YOU ONLY NEED TO CHOOSE ONE OF THE 4 CLIPS
Using your best interpretive listening skills, write a detailed description of what’s going on in the clip you’ve chosen (and make sure you tell us which one you’ve chosen). I’m not giving you any extra context. All you’ll have is the language that you’re hearing in the clip to provide you with all the context you’ll need to make a strong educated guess about what’s going on.
Here are some things to consider, and to include in your description. You aren’t required to address all of this, but if you can answer these questions with some degree of confidence, you’re doing well.
Who is participating in this scene? You probably won’t know their names, but you can make reasonable guesses about the kinds of people they might be.
What sorts of relationships do these people have to each other? Do they know each other, or not? Are they equals?
What are they actually talking about?
What “kind” of activity is going on? All four examples are of specific (and different) cultural practices.
Can you tell if the researcher is present during these recordings?
Most importantly: what evidence are you using to answer these questions? In other words, include the specific things that people are saying that are pointing to indexing the specific context you’re describing.
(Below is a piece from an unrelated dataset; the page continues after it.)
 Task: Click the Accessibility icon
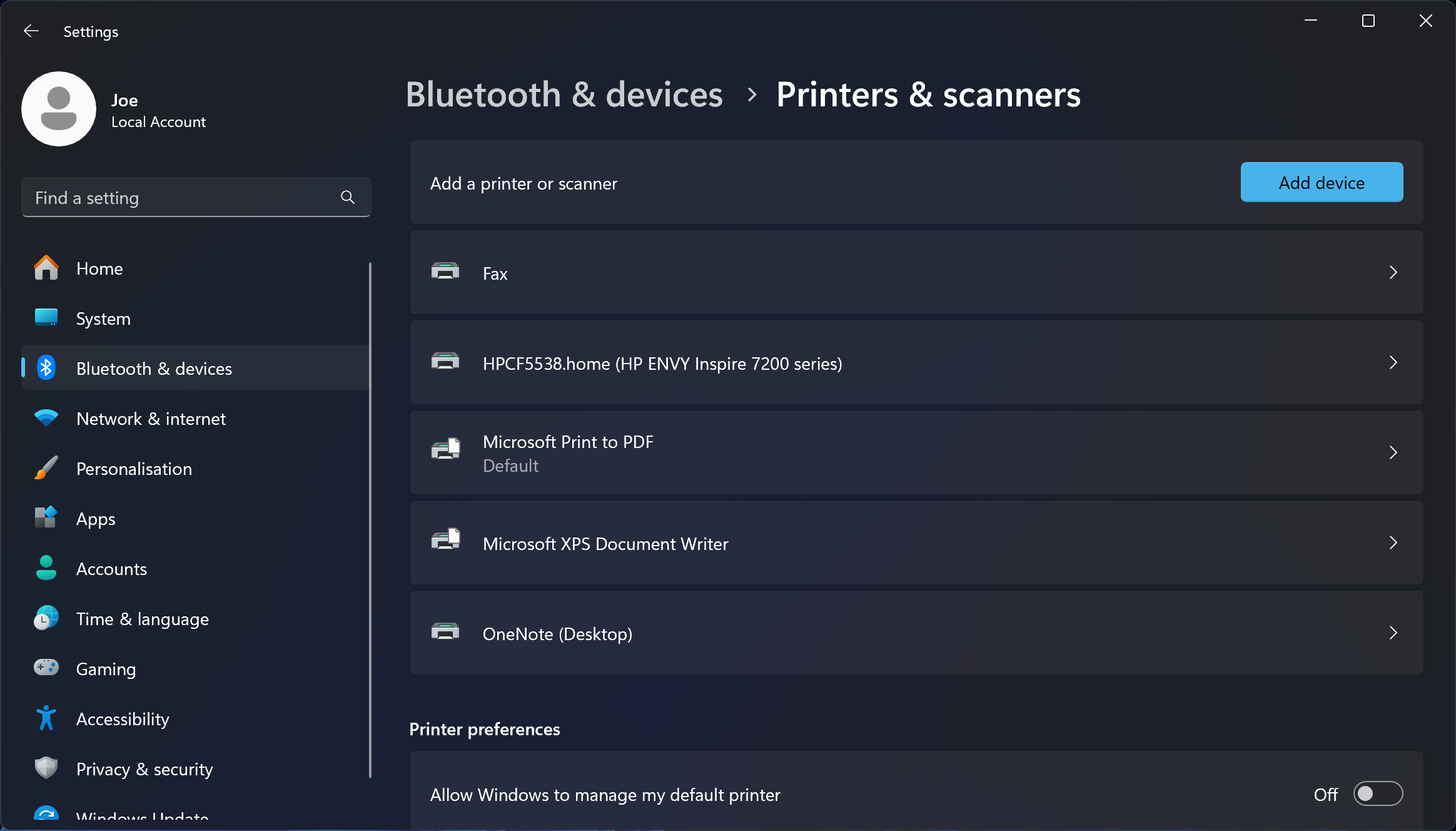pyautogui.click(x=46, y=718)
Don’t worry about getting it right for most of this stuff (well, there are right answers for the “what kind of activity is going on” question). Focus on making strong, reasonable guesses using the language you hear as evidence.
You don’t need to write a lot of stuff: a paragraph could be good enough, or more if you’re feeling inspired. The key thing is that we want your description to be strong, and detailed, and have clear links between what you’re hearing and what you’re concluding.